Mitchell me lleva hasta Van Gogh en su uso del color. Su forma de proyectar la visión de los girasoles del holandés, en sus propios girasoles, se asemeja a la manera en la que los nenúfares de Monet se convierten en los cuadros de Mitchell en colores que serpentean, manchas moradas azules y verdes. Mitchell emerge poderosa en estos lienzos, no pinta girasoles y nenúfares, sino que pinta su respuesta a esa visión. La mayoría de las personas pintan la naturaleza: ella no, ella pinta rastros. Son restos de memoria de lo que la naturaleza o la contemplación de la misma, le ha dejado. En todos esos lienzos pintados con el espíritu de Van Gogh, en los que se percibe fuerte su impronta, dicen las cartelas que fueron inspirados por la vista de los girasoles que se encontraban sobre la casa que la pintora tenía en Vétheuil: Sunflower VI (1969), evoca la vitalidad de la planta en una torre monumental de amarillos y violetas dorados por el sol; mientras que en Sunflowers (1990-91), pintado casi al final de la vida de Mitchell, gotea bolas azules, verdes y rojas, salpicaduras controladas de amarillos que quizá sugieren una resistencia contra el paso del tiempo.
Su trabajo, pienso ahora, y quizá también lo pensaba en París en diciembre, no lo sé, no es simplemente una impresión de un lugar en el que Mitchell vivió-vio-visitó. Si bien es cierto que Joan pintó a partir de paisajes recordados que llevaba con ella y de sentimientos, también afirmó que nunca podría llegar a reflejar la naturaleza: “Me gusta más pintar lo que (la naturaleza) me deja”. En esta afirmación no solo está hablando sobre la diferencia entre el arte figurativo y el abstracto, también sobre una pintura que trata algo y una pintura que trata sobre algo. Esto tiene mucho más que ver con las respuestas que produce la propia experiencia sensorial. Yo que después de aquello ahora intento escribirlo. Todavía se me eriza la piel al volver al Red Tree, el lienzo donde domina el color rojo. Aún recuerdo cómo la visión de esta obra excepcional se posó en mi mirada como lo haría la pluma de un ave del paraíso que cae lentamente, igual que un copo de nieve sobre un hombro desnudo. Desciende lentamente. El peso justo.

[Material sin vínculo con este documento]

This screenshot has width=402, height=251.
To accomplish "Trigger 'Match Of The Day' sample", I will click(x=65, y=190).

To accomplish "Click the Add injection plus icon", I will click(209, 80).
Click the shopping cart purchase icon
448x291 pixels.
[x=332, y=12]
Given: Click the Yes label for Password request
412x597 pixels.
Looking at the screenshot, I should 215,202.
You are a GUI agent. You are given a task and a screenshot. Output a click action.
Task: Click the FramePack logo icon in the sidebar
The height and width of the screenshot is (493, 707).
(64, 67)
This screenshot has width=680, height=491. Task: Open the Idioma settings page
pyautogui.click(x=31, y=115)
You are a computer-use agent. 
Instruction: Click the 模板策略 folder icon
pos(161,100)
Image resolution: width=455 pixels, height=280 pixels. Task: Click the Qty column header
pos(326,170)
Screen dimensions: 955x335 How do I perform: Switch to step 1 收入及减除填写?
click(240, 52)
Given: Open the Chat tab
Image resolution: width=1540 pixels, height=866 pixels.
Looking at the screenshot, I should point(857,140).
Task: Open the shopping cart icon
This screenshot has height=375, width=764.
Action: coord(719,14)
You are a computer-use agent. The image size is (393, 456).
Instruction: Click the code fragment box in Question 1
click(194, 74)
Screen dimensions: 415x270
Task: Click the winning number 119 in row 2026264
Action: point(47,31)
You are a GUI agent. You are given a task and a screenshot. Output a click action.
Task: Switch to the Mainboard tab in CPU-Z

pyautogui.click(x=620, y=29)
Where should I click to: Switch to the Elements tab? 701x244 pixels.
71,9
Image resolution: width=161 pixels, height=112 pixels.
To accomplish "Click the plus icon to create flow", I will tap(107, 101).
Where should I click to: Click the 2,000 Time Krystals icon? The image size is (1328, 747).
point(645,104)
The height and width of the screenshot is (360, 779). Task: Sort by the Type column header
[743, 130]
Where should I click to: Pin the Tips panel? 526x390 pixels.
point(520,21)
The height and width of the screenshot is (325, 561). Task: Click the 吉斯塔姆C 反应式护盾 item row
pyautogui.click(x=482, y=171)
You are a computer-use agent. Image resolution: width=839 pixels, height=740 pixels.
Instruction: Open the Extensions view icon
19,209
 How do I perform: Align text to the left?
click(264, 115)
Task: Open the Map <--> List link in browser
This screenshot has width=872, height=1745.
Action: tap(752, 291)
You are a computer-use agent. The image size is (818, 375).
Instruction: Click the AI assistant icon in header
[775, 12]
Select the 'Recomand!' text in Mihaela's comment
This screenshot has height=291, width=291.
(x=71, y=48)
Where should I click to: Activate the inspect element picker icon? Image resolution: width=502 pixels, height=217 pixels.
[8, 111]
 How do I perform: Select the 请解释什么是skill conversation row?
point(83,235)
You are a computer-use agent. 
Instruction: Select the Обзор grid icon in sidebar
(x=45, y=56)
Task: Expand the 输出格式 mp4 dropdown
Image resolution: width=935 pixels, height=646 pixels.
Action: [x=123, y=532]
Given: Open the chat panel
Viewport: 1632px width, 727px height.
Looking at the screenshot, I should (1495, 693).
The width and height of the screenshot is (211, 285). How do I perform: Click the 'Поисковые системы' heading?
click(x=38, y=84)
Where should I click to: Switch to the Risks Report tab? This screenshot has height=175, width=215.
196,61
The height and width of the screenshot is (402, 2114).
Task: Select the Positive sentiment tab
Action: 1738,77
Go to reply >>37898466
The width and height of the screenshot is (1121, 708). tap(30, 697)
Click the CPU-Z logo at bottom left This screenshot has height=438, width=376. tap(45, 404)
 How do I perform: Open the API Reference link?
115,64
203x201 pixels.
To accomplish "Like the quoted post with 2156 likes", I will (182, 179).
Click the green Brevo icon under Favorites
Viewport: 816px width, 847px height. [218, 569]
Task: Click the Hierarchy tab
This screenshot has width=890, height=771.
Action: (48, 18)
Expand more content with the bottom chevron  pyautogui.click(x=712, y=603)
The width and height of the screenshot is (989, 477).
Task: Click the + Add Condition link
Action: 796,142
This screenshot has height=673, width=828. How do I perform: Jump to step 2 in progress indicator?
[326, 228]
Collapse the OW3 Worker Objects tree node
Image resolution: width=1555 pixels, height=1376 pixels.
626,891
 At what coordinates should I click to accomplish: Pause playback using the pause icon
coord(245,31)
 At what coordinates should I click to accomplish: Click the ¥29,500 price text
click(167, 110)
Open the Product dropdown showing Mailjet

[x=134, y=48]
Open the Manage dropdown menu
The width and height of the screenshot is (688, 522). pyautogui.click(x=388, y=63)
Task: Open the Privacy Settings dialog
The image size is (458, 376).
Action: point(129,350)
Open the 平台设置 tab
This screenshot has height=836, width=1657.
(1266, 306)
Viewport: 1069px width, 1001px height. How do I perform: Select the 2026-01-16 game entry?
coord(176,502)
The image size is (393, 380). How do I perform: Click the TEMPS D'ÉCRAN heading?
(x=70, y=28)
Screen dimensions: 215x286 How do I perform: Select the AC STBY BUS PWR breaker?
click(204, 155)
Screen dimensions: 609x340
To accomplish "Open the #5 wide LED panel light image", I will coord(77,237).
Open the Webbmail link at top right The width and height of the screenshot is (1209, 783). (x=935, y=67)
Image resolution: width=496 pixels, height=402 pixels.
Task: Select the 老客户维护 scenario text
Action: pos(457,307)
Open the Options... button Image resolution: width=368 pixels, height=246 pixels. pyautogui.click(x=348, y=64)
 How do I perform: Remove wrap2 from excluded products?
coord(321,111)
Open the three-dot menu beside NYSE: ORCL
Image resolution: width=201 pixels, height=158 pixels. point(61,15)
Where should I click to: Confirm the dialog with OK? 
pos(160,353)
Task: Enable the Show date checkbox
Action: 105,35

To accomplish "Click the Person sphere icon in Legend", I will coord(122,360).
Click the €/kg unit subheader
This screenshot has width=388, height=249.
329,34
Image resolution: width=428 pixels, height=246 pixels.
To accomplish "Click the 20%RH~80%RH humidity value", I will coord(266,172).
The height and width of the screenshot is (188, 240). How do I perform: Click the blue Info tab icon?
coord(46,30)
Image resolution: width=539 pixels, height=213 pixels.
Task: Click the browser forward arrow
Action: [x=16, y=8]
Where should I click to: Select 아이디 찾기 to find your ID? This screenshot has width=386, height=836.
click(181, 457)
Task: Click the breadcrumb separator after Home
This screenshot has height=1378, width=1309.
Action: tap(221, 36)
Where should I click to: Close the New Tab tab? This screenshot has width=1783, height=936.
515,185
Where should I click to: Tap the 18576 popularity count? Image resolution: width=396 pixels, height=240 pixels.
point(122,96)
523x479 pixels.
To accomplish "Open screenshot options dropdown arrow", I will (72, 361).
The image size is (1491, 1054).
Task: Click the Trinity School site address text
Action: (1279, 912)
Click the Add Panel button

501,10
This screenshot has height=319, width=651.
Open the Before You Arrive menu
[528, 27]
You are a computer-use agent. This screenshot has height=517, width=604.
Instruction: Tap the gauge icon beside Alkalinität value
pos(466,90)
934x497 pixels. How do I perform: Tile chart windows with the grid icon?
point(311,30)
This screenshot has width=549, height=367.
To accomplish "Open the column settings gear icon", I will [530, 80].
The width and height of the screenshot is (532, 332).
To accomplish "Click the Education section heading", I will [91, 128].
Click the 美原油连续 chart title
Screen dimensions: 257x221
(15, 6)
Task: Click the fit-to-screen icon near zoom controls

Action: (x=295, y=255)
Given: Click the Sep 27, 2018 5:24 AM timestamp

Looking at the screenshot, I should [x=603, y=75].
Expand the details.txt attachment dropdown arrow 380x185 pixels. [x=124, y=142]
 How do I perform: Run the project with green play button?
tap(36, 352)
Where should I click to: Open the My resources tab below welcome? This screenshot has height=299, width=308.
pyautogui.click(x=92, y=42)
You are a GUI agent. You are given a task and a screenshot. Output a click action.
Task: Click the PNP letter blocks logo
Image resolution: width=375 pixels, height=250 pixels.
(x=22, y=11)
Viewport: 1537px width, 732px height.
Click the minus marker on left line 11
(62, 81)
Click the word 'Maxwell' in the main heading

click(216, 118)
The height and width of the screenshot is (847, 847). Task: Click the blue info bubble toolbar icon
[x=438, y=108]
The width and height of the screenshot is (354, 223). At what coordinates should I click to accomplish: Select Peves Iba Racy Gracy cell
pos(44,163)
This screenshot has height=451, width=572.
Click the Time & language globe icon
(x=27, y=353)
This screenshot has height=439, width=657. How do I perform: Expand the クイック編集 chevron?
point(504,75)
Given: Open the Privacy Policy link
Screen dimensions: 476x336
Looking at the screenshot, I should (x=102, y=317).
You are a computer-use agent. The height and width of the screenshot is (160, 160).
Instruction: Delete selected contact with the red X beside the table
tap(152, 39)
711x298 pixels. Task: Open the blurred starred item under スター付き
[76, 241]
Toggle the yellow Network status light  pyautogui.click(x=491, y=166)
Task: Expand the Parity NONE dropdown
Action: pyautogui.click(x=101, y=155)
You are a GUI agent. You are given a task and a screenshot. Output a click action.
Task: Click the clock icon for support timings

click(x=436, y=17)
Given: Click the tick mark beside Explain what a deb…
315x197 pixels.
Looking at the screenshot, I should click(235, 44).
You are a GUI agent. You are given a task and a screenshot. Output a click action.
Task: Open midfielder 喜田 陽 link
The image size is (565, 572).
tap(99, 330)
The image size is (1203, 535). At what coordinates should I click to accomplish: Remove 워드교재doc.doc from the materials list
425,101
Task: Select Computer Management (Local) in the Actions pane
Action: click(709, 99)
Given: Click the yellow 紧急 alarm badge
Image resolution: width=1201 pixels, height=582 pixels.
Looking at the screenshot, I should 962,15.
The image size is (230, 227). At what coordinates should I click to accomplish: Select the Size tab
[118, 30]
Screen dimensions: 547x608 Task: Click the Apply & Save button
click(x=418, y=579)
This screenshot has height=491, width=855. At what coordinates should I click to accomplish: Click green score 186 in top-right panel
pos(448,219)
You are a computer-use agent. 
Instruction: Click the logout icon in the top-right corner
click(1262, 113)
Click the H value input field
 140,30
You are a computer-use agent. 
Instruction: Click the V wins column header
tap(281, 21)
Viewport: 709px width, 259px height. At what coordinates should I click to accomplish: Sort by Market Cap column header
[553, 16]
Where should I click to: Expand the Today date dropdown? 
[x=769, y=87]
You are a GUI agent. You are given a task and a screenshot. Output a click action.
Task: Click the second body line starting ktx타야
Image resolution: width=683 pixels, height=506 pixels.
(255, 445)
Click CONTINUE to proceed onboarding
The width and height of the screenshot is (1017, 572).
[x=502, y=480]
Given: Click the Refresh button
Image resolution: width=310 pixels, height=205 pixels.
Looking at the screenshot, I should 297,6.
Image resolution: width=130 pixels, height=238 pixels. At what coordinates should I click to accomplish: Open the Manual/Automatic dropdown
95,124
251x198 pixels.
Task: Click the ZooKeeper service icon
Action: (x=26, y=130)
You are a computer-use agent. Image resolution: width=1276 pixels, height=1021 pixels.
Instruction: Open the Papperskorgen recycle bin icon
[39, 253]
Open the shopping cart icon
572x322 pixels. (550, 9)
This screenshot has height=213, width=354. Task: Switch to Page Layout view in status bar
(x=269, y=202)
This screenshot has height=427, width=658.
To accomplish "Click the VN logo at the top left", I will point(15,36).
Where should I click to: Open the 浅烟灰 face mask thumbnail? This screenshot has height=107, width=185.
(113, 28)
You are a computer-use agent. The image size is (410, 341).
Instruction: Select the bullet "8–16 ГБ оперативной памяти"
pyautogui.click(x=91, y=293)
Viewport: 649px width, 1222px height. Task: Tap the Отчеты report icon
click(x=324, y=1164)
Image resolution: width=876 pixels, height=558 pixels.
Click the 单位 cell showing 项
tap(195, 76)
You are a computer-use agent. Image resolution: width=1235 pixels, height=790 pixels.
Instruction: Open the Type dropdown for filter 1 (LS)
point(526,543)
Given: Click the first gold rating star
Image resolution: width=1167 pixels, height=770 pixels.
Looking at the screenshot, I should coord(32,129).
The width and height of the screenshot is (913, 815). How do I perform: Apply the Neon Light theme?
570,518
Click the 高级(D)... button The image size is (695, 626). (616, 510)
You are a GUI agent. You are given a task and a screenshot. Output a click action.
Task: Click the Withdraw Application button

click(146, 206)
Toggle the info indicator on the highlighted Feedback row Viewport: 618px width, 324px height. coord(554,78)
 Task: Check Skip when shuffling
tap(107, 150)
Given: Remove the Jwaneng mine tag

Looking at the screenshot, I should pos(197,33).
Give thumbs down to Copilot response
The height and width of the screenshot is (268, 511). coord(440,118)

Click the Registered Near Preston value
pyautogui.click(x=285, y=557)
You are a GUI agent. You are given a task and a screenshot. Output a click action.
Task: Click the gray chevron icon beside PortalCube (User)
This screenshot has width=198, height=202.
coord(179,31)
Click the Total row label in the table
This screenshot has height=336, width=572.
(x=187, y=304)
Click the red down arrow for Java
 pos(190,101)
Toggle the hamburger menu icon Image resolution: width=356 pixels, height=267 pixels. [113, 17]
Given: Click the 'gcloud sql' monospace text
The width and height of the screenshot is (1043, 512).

En todos los cuadros de Joan Mitchell percibo a una artista que dialoga, y esto es algo que me deja temblando, porque nadie crea en soledad. El diálogo es algo hiperpresente en su obra, y en todos sus lienzos percibo el singular vínculo que su pintura mantuvo con la poesía, con la naturaleza, con la música, y con otros artistas. Su obra es como una buena conversación que no cesa en un patio medio derruido fumando y viendo como la luna surge y sale por encima de las fachadas en la 41 Rue Saint-Bernard.